Directive - Please write the next part of the NVAE paper review below, picking up right after its last sentence.

Text passage -
═══

Review for NeurIPS paper: NVAE: A Deep Hierarchical Variational Autoencoder

NeurIPS 2020

NVAE: A Deep Hierarchical Variational Autoencoder

Review 1

Summary and Contributions: This paper improved the quality of VAE through carefully designed network architectures along with a bag of tricks. They achieved high-quality generation of 256x256 facial images without adversarial learning. The design and training details may inspire the community in various tasks of image synthesis. ========= After rebuttal =========== I keep my score considering the authors' response and other reviews.

Strengths: 1) The proposed method achieved generating high-resolution realistic images without adversarial training. As far as I know, this is the first time for VAE to synthesize 256x256 images by merely focusing on carefully designing neural architectures. 2) The authors provide a large number of practical solutions to design and train deep encoder and decoders. It may help us understanding how to improve the performance of neural networks through carefully designing.

═══

Dataset section -

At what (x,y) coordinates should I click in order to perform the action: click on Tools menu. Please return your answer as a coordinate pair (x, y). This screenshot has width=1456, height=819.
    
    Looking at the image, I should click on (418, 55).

═══

Result for this task -
Weaknesses: 1) Since this work aims to improve the performance of VAE, it is suggested to provide visual results of image reconstruction. It is noted that the neural architecture and posterior distribution have been changed dramatically compared to most VAEs. I wonder the reconstruction quality of the input images, and how it would change when sampling randomly from the posterior distribution. 2) Though this work focused on VAE, I think it is better to include GAN-based works in the background or related works when referring to generative models. Some recent SOTA GANs and hybrid methods with VAE, such as VAE/GAN[1], IntroVAE[2] and StyleALAE[3], are suggested to discussed briefly. [1] Autoencoding beyond pixels using a learned similarity metric. In ICML, 2016. [2] IntroVAE: Introspective Variational Autoencoders for Photographic Image Synthesis. In NeurIPS, 2018. [3] Adversarial Latent Autoencoders. In CVPR, 2020. 3) One of the major differences of NVAE compared to other VAEs is the design of the latent code. The latent dimension is increased significantly and modeled as dependent distributions via autoregressive techniques. It is suggested to analyze deeply the influence of such design. As well known, the original VAE is able to learn somewhat disentangling representations, which is helpful to improve the interpretability and controllability of image synthesis. I think it may further improve the quality of this work by discussing the effect of the non-dimension-reduction and non-disentangling design theoretically or empirically. 4) I wonder whether NVAE works well on non-face images of high-resolution. Most SOTA GANs are able to produce high-resolution natural images on ImageNet database (conditioned on class labels or successful on some specific classes). Therefore, it is worth investigating the possibility of generating high-fidelity results of natural images.

Correctness: Yes.

Clarity: Yes.

Relation to Prior Work: Yes.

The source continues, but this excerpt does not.